Task description:
Retype every entry precisely and keep each line whole.

*** Material provided Section Begins ***

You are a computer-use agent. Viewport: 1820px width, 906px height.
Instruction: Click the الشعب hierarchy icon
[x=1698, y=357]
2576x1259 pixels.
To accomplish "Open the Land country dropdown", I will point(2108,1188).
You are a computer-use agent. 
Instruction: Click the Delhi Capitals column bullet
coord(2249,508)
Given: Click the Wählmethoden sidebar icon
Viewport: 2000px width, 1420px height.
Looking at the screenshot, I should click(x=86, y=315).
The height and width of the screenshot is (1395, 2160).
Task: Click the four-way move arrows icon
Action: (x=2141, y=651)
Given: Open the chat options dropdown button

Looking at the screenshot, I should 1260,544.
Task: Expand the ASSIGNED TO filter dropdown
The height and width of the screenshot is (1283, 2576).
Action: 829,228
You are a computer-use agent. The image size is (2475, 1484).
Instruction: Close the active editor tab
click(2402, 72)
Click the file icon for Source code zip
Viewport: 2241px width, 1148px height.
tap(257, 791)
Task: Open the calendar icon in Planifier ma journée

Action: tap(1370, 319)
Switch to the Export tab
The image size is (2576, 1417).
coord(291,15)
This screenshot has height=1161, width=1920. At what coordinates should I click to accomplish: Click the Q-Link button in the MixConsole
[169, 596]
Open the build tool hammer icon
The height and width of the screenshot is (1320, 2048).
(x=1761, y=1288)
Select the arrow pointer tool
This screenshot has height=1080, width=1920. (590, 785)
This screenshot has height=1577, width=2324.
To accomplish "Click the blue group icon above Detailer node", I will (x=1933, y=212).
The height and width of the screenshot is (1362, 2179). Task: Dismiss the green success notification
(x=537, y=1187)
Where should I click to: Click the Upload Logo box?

*** Material provided Section Ends ***

Result below:
You are a computer-use agent. Viewport: 1820px width, 906px height.
Instruction: Click the الشعب hierarchy icon
[x=1698, y=357]
2576x1259 pixels.
To accomplish "Open the Land country dropdown", I will point(2108,1188).
You are a computer-use agent. 
Instruction: Click the Delhi Capitals column bullet
coord(2249,508)
Given: Click the Wählmethoden sidebar icon
Viewport: 2000px width, 1420px height.
Looking at the screenshot, I should click(x=86, y=315).
The height and width of the screenshot is (1395, 2160).
Task: Click the four-way move arrows icon
Action: (x=2141, y=651)
Given: Open the chat options dropdown button

Looking at the screenshot, I should 1260,544.
Task: Expand the ASSIGNED TO filter dropdown
The height and width of the screenshot is (1283, 2576).
Action: 829,228
You are a computer-use agent. The image size is (2475, 1484).
Instruction: Close the active editor tab
click(2402, 72)
Click the file icon for Source code zip
Viewport: 2241px width, 1148px height.
tap(257, 791)
Task: Open the calendar icon in Planifier ma journée

Action: tap(1370, 319)
Switch to the Export tab
The image size is (2576, 1417).
coord(291,15)
This screenshot has height=1161, width=1920. At what coordinates should I click to accomplish: Click the Q-Link button in the MixConsole
[169, 596]
Open the build tool hammer icon
The height and width of the screenshot is (1320, 2048).
(x=1761, y=1288)
Select the arrow pointer tool
This screenshot has height=1080, width=1920. (590, 785)
This screenshot has height=1577, width=2324.
To accomplish "Click the blue group icon above Detailer node", I will (x=1933, y=212).
The height and width of the screenshot is (1362, 2179). Task: Dismiss the green success notification
(x=537, y=1187)
Where should I click to: Click the Upload Logo box?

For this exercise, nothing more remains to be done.